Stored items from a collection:
·····
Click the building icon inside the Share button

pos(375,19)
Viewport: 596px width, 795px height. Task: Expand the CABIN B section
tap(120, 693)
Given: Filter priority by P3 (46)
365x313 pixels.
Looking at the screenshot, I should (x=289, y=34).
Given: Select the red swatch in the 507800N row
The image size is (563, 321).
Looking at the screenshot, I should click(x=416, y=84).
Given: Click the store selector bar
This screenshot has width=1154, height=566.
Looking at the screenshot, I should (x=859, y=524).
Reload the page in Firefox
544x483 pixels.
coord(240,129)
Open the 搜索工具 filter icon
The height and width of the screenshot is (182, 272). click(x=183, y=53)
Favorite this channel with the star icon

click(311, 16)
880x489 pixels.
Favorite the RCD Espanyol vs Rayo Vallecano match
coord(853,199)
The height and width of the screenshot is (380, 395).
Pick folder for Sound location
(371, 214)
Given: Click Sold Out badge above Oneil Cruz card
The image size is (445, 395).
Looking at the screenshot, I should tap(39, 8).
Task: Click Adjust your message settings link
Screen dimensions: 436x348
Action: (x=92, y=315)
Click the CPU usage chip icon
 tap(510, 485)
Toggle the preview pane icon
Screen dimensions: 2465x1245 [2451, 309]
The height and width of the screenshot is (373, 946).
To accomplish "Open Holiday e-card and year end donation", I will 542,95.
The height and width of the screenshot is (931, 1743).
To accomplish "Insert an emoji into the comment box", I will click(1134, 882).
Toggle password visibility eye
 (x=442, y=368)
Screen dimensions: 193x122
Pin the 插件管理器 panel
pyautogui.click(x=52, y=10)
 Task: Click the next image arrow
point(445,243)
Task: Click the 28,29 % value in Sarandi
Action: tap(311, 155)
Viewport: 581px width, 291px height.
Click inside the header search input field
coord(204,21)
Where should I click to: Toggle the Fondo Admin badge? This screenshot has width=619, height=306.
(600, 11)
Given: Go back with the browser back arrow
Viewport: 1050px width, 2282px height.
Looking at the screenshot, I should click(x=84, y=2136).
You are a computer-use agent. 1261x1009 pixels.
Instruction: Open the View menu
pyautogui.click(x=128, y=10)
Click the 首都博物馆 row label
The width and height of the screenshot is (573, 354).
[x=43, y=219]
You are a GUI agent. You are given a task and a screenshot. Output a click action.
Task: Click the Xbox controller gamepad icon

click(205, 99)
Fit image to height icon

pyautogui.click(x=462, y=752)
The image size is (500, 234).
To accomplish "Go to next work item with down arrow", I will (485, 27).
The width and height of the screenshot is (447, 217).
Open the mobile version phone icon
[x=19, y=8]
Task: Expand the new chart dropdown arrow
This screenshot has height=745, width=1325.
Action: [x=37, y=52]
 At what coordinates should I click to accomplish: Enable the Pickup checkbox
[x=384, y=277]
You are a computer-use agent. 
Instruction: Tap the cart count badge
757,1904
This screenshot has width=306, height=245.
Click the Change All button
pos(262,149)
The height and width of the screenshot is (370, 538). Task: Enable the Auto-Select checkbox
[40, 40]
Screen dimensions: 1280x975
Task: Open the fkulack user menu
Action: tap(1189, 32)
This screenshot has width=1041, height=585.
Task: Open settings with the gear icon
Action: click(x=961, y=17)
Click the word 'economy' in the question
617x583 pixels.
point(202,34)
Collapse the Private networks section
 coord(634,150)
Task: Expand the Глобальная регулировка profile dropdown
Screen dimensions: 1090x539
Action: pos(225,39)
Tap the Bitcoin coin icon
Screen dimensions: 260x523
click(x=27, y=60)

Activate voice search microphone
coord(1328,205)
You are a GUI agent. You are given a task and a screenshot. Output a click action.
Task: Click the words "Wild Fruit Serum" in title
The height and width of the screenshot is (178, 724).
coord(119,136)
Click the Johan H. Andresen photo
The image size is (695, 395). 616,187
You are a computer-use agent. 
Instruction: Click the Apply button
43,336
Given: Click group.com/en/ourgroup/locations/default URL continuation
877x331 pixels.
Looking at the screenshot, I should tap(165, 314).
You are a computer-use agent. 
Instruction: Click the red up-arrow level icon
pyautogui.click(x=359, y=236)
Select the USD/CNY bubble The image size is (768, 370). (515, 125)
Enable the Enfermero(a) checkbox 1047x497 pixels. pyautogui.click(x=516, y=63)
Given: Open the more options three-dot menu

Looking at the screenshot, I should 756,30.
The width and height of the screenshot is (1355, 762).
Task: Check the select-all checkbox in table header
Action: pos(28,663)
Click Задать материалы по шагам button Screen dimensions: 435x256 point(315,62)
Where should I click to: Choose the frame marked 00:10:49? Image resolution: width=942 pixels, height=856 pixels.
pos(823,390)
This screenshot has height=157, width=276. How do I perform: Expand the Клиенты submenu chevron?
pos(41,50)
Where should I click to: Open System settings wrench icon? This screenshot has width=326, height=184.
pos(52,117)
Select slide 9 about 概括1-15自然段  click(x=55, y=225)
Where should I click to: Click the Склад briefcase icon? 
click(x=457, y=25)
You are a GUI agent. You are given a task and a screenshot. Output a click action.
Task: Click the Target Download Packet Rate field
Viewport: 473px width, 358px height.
·····
◆ **Required work**
Recast all of the material above as a Markdown table with the columns "No." and "Line", putting each nonblank line in its own numbered row.

◆ **Output**
| No. | Line |
|---|---|
| 1 | Click the building icon inside the Share button |
| 2 | pos(375,19) |
| 3 | Viewport: 596px width, 795px height. Task: Expand the CABIN B section |
| 4 | tap(120, 693) |
| 5 | Given: Filter priority by P3 (46) |
| 6 | 365x313 pixels. |
| 7 | Looking at the screenshot, I should (x=289, y=34). |
| 8 | Given: Select the red swatch in the 507800N row |
| 9 | The image size is (563, 321). |
| 10 | Looking at the screenshot, I should click(x=416, y=84). |
| 11 | Given: Click the store selector bar |
| 12 | This screenshot has width=1154, height=566. |
| 13 | Looking at the screenshot, I should (x=859, y=524). |
| 14 | Reload the page in Firefox |
| 15 | 544x483 pixels. |
| 16 | coord(240,129) |
| 17 | Open the 搜索工具 filter icon |
| 18 | The height and width of the screenshot is (182, 272). click(x=183, y=53) |
| 19 | Favorite this channel with the star icon |
| 20 | click(311, 16) |
| 21 | 880x489 pixels. |
| 22 | Favorite the RCD Espanyol vs Rayo Vallecano match |
| 23 | coord(853,199) |
| 24 | The height and width of the screenshot is (380, 395). |
| 25 | Pick folder for Sound location |
| 26 | (371, 214) |
| 27 | Given: Click Sold Out badge above Oneil Cruz card |
| 28 | The image size is (445, 395). |
| 29 | Looking at the screenshot, I should tap(39, 8). |
| 30 | Task: Click Adjust your message settings link |
| 31 | Screen dimensions: 436x348 |
| 32 | Action: (x=92, y=315) |
| 33 | Click the CPU usage chip icon |
| 34 |  tap(510, 485) |
| 35 | Toggle the preview pane icon |
| 36 | Screen dimensions: 2465x1245 [2451, 309] |
| 37 | The height and width of the screenshot is (373, 946). |
| 38 | To accomplish "Open Holiday e-card and year end donation", I will 542,95. |
| 39 | The height and width of the screenshot is (931, 1743). |
| 40 | To accomplish "Insert an emoji into the comment box", I will click(1134, 882). |
| 41 | Toggle password visibility eye |
| 42 |  (x=442, y=368) |
| 43 | Screen dimensions: 193x122 |
| 44 | Pin the 插件管理器 panel |
| 45 | pyautogui.click(x=52, y=10) |
| 46 |  Task: Click the next image arrow |
| 47 | point(445,243) |
| 48 | Task: Click the 28,29 % value in Sarandi |
| 49 | Action: tap(311, 155) |
| 50 | Viewport: 581px width, 291px height. |
| 51 | Click inside the header search input field |
| 52 | coord(204,21) |
| 53 | Where should I click to: Toggle the Fondo Admin badge? This screenshot has width=619, height=306. |
| 54 | (600, 11) |
| 55 | Given: Go back with the browser back arrow |
| 56 | Viewport: 1050px width, 2282px height. |
| 57 | Looking at the screenshot, I should click(x=84, y=2136). |
| 58 | You are a computer-use agent. 1261x1009 pixels. |
| 59 | Instruction: Open the View menu |
| 60 | pyautogui.click(x=128, y=10) |
| 61 | Click the 首都博物馆 row label |
| 62 | The width and height of the screenshot is (573, 354). |
| 63 | [x=43, y=219] |
| 64 | You are a GUI agent. You are given a task and a screenshot. Output a click action. |
| 65 | Task: Click the Xbox controller gamepad icon |
| 66 | click(205, 99) |
| 67 | Fit image to height icon |
| 68 | pyautogui.click(x=462, y=752) |
| 69 | The image size is (500, 234). |
| 70 | To accomplish "Go to next work item with down arrow", I will (485, 27). |
| 71 | The width and height of the screenshot is (447, 217). |
| 72 | Open the mobile version phone icon |
| 73 | [x=19, y=8] |
| 74 | Task: Expand the new chart dropdown arrow |
| 75 | This screenshot has height=745, width=1325. |
| 76 | Action: [x=37, y=52] |
| 77 |  At what coordinates should I click to accomplish: Enable the Pickup checkbox |
| 78 | [x=384, y=277] |
| 79 | You are a computer-use agent.  |
| 80 | Instruction: Tap the cart count badge |
| 81 | 757,1904 |
| 82 | This screenshot has width=306, height=245. |
| 83 | Click the Change All button |
| 84 | pos(262,149) |
| 85 | The height and width of the screenshot is (370, 538). Task: Enable the Auto-Select checkbox |
| 86 | [40, 40] |
| 87 | Screen dimensions: 1280x975 |
| 88 | Task: Open the fkulack user menu |
| 89 | Action: tap(1189, 32) |
| 90 | This screenshot has width=1041, height=585. |
| 91 | Task: Open settings with the gear icon |
| 92 | Action: click(x=961, y=17) |
| 93 | Click the word 'economy' in the question |
| 94 | 617x583 pixels. |
| 95 | point(202,34) |
| 96 | Collapse the Private networks section |
| 97 |  coord(634,150) |
| 98 | Task: Expand the Глобальная регулировка profile dropdown |
| 99 | Screen dimensions: 1090x539 |
| 100 | Action: pos(225,39) |
| 101 | Tap the Bitcoin coin icon |
| 102 | Screen dimensions: 260x523 |
| 103 | click(x=27, y=60) |
| 104 | Activate voice search microphone |
| 105 | coord(1328,205) |
| 106 | You are a GUI agent. You are given a task and a screenshot. Output a click action. |
| 107 | Task: Click the words "Wild Fruit Serum" in title |
| 108 | The height and width of the screenshot is (178, 724). |
| 109 | coord(119,136) |
| 110 | Click the Johan H. Andresen photo |
| 111 | The image size is (695, 395). 616,187 |
| 112 | You are a computer-use agent.  |
| 113 | Instruction: Click the Apply button |
| 114 | 43,336 |
| 115 | Given: Click group.com/en/ourgroup/locations/default URL continuation |
| 116 | 877x331 pixels. |
| 117 | Looking at the screenshot, I should tap(165, 314). |
| 118 | You are a computer-use agent.  |
| 119 | Instruction: Click the red up-arrow level icon |
| 120 | pyautogui.click(x=359, y=236) |
| 121 | Select the USD/CNY bubble The image size is (768, 370). (515, 125) |
| 122 | Enable the Enfermero(a) checkbox 1047x497 pixels. pyautogui.click(x=516, y=63) |
| 123 | Given: Open the more options three-dot menu |
| 124 | Looking at the screenshot, I should 756,30. |
| 125 | The width and height of the screenshot is (1355, 762). |
| 126 | Task: Check the select-all checkbox in table header |
| 127 | Action: pos(28,663) |
| 128 | Click Задать материалы по шагам button Screen dimensions: 435x256 point(315,62) |
| 129 | Where should I click to: Choose the frame marked 00:10:49? Image resolution: width=942 pixels, height=856 pixels. |
| 130 | pos(823,390) |
| 131 | This screenshot has height=157, width=276. How do I perform: Expand the Клиенты submenu chevron? |
| 132 | pos(41,50) |
| 133 | Where should I click to: Open System settings wrench icon? This screenshot has width=326, height=184. |
| 134 | pos(52,117) |
| 135 | Select slide 9 about 概括1-15自然段  click(x=55, y=225) |
| 136 | Where should I click to: Click the Склад briefcase icon?  |
| 137 | click(x=457, y=25) |
| 138 | You are a GUI agent. You are given a task and a screenshot. Output a click action. |
| 139 | Task: Click the Target Download Packet Rate field |
| 140 | Viewport: 473px width, 358px height. |